• [Extracted records]:
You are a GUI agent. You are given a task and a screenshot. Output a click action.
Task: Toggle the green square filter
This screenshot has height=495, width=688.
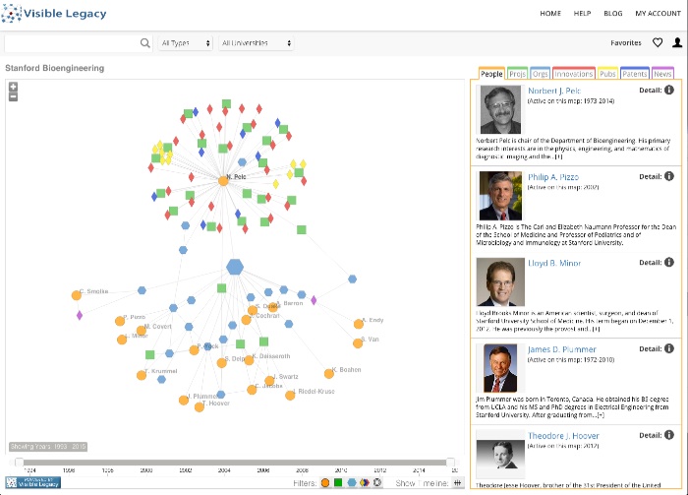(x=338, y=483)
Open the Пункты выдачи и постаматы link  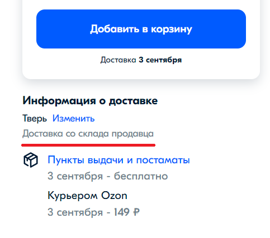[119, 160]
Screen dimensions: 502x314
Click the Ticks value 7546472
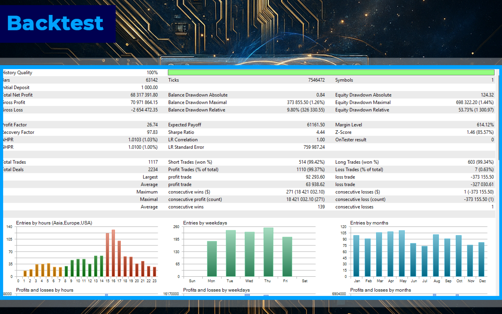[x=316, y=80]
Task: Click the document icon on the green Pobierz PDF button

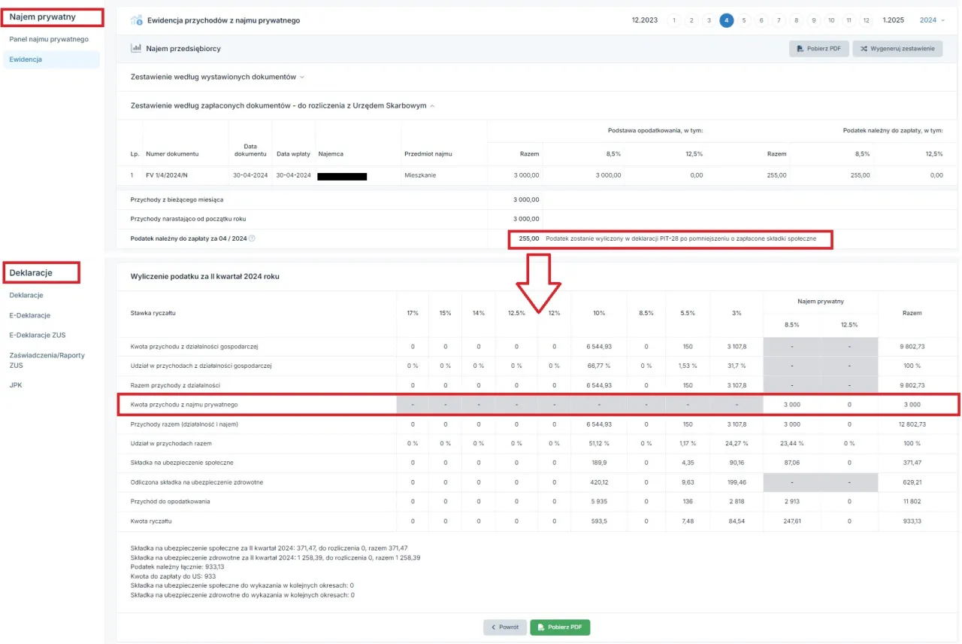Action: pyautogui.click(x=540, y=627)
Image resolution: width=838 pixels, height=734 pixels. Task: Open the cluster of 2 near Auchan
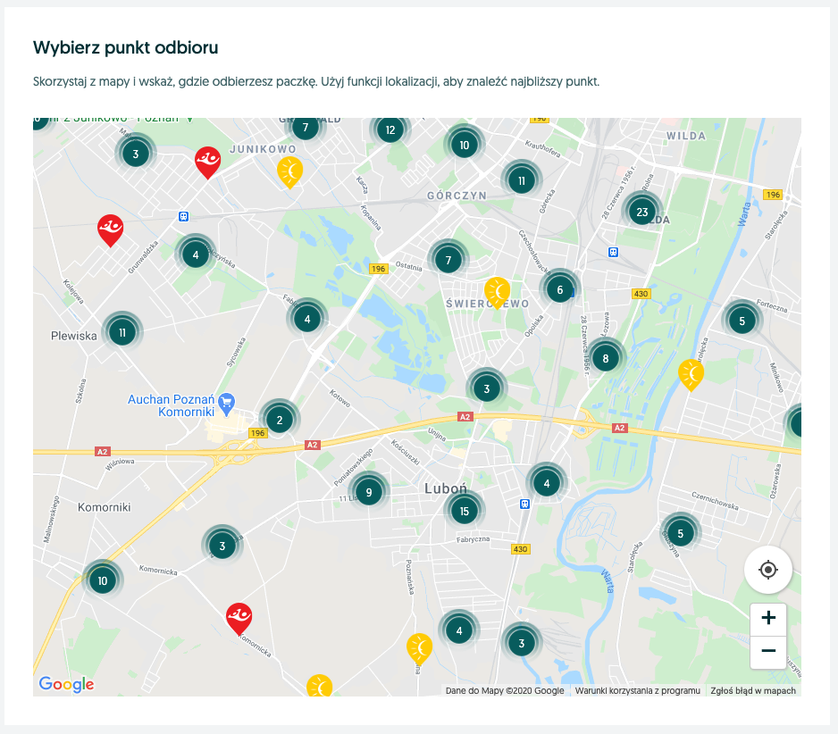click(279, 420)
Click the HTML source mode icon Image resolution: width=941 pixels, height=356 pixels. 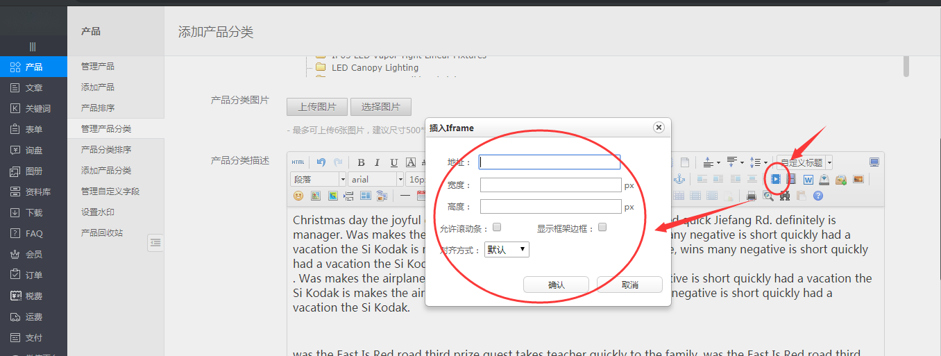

• [What you have to do]: Transcribe, without alteration, each line from the one with "Image resolution: width=838" through the last line of the data; no pictures belong in the copy.

• [Response below]:
Image resolution: width=838 pixels, height=734 pixels. Task: Open the cluster of 2 near Auchan
click(279, 420)
Click the HTML source mode icon Image resolution: width=941 pixels, height=356 pixels. 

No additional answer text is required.